Location data for elements and text
** START **

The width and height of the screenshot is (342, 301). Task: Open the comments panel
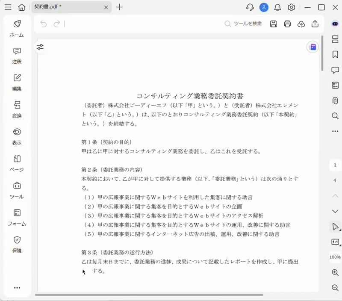coord(336,70)
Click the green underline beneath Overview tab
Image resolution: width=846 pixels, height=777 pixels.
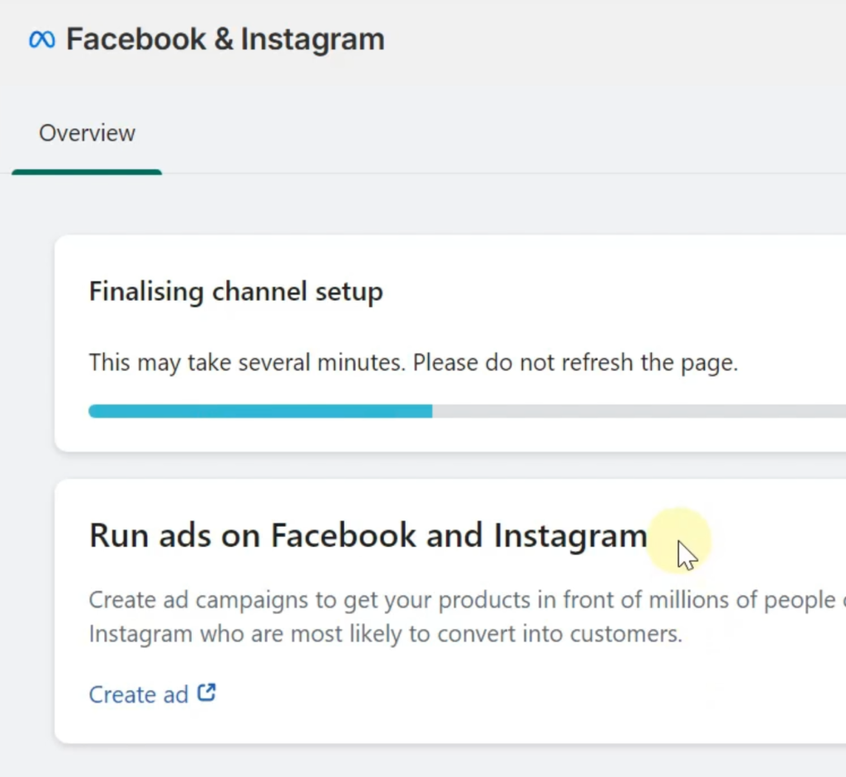tap(87, 172)
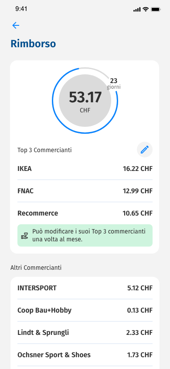Tap the Rimborso page title

[33, 44]
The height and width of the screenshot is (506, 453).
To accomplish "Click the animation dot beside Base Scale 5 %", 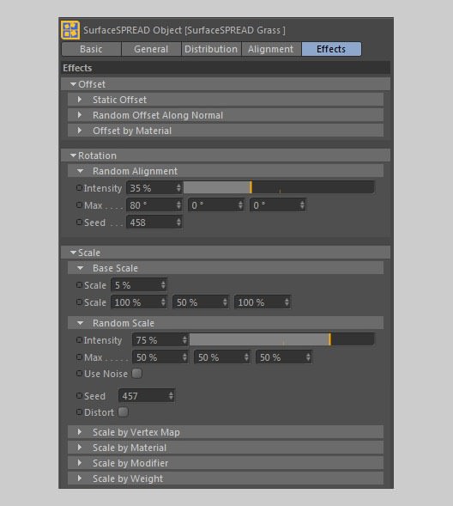I will [79, 284].
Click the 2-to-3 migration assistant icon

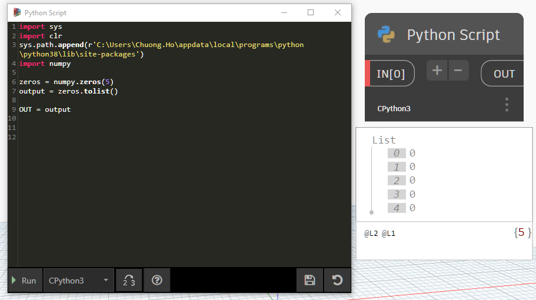pos(129,281)
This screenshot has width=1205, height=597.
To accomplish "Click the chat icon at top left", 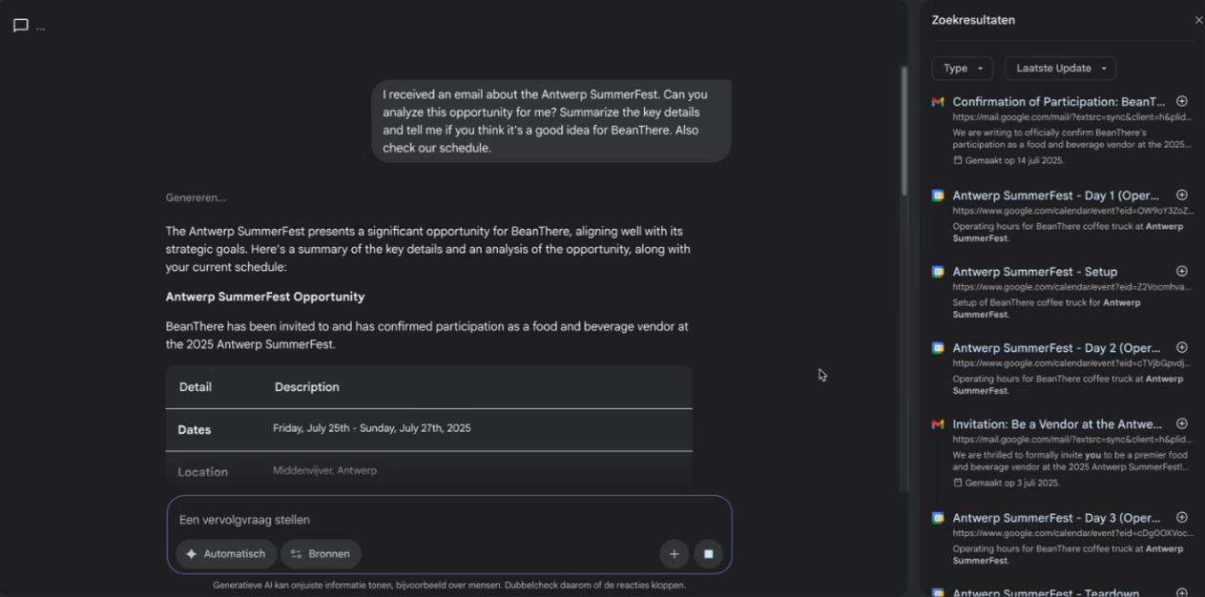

** END **

[Stated task] Gather every line of the entries above that contains the string "screenshot" and copy each of those lines out in full.

[Correct answer]
The width and height of the screenshot is (342, 301). Task: Open the comments panel
The height and width of the screenshot is (506, 453).
This screenshot has width=1205, height=597.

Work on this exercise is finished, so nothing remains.